**What you will do:**
(A) According to the mortality study abstract, during what period were participants enrolled?
(B) Summarize the mortality study abstract in two sentences.
(C) Continue the mortality study abstract from the point where it stops.

**Text under study:**
BMJ Open. 2021 Jan 4;11(1):e040837. doi: 10.1136/bmjopen-2020-040837.
OBJECTIVES: To set up a prediction model for the 7-day in-hospital mortality of patients admitted from the emergency department (ED) because it is high but no appropriate initial alarm score is available.
DESIGN: This is a prospective cohort study for prediction model development.
SETTING: In a tertiary referred hospital in northern Taiwan.
PARTICIPANTS: ED-admitted medical patients in hospitalist care wards were enrolled during May 2010 to October 2016. Two-thirds of them were randomly assigned to a derivation cohort for development of the model and cross-validation was performed in the validation cohort.
PRIMARY OUTCOME MEASURED: 7-day in-hospital mortality.

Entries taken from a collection
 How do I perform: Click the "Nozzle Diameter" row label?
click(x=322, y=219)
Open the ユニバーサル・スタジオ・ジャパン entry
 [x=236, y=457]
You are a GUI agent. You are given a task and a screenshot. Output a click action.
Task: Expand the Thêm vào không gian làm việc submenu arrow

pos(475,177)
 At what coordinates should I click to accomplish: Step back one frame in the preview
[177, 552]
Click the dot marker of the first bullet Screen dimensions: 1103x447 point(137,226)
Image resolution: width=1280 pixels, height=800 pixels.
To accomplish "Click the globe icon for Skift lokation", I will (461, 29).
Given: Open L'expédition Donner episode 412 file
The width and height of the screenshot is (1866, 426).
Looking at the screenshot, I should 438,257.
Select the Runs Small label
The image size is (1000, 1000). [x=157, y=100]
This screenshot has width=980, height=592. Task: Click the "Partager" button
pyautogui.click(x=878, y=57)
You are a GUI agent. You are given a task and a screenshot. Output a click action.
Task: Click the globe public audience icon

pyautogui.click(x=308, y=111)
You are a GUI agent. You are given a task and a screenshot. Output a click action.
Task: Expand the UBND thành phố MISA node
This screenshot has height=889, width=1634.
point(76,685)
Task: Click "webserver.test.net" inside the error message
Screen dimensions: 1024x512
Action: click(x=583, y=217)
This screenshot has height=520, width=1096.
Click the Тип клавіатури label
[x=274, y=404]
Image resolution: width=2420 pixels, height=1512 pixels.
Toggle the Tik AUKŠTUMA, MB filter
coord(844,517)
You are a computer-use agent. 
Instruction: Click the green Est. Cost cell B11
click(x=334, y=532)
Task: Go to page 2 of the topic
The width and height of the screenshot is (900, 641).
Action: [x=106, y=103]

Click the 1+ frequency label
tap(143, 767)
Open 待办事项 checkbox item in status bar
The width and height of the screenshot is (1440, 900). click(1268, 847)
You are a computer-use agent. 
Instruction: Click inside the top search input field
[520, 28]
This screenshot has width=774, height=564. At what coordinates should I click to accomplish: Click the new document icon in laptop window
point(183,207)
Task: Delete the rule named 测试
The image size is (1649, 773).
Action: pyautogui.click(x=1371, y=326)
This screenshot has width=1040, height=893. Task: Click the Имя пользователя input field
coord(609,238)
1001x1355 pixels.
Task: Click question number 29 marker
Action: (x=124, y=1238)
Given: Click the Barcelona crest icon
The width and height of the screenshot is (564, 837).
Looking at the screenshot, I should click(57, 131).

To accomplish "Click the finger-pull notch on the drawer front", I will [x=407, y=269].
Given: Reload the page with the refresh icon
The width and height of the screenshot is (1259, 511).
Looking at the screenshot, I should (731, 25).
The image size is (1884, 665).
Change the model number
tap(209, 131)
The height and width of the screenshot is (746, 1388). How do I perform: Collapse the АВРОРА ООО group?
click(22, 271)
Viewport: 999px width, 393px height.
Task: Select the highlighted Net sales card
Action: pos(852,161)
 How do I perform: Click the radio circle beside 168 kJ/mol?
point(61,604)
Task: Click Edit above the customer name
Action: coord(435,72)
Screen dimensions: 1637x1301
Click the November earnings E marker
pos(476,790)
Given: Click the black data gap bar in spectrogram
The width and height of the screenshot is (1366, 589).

**List of answers:**
(A) May 2010 to October 2016.

(B) This prospective cohort study, set in a tertiary hospital in northern Taiwan, aimed to develop a prediction model for 7-day in-hospital mortality among patients admitted from the emergency department, because that mortality is high and no appropriate initial alarm score exists. Medical patients admitted to hospitalist care wards from May 2010 to October 2016 were enrolled; two-thirds were randomly assigned to a derivation cohort to develop the model, and cross-validation was performed in a validation cohort.

(C)
RESULTS: During the study period, 8649 patients were enrolled for analysis. The mean age was 71.05 years, and 51.91% were male. The most common admission diagnoses were pneumonia (36%) and urinary tract infection (20.05%). In the derivation cohort, multivariable Cox proportional hazard regression revealed that a low Barthel Index Score, triage level 1 at the ED, presence of cancer, metastasis and admission diagnoses of pneumonia and sepsis were independently associated with 7 days in-hospital mortality. Based on the probability developed from the multivariable model, the area under the receiver operating characteristic curve in the derivation group was 0.81 (0.79-0.85). The result in the validation cohort was comparable. The prediction score modified by the six independent factors had high sensitivity of 88.03% and a negative predictive value of 99.51% for a cut-off value of 4, whereas the specificity and positive predictive value were 89.61% and 10.55%, respectively, when the cut-off value was a score of 6.
CONCLUSION: The 7-day in-hospital mortality in the hospitalist care ward is 2.8%. The initial alarm score could help clinicians to prioritise or exclude patients who need urgent and intensive care.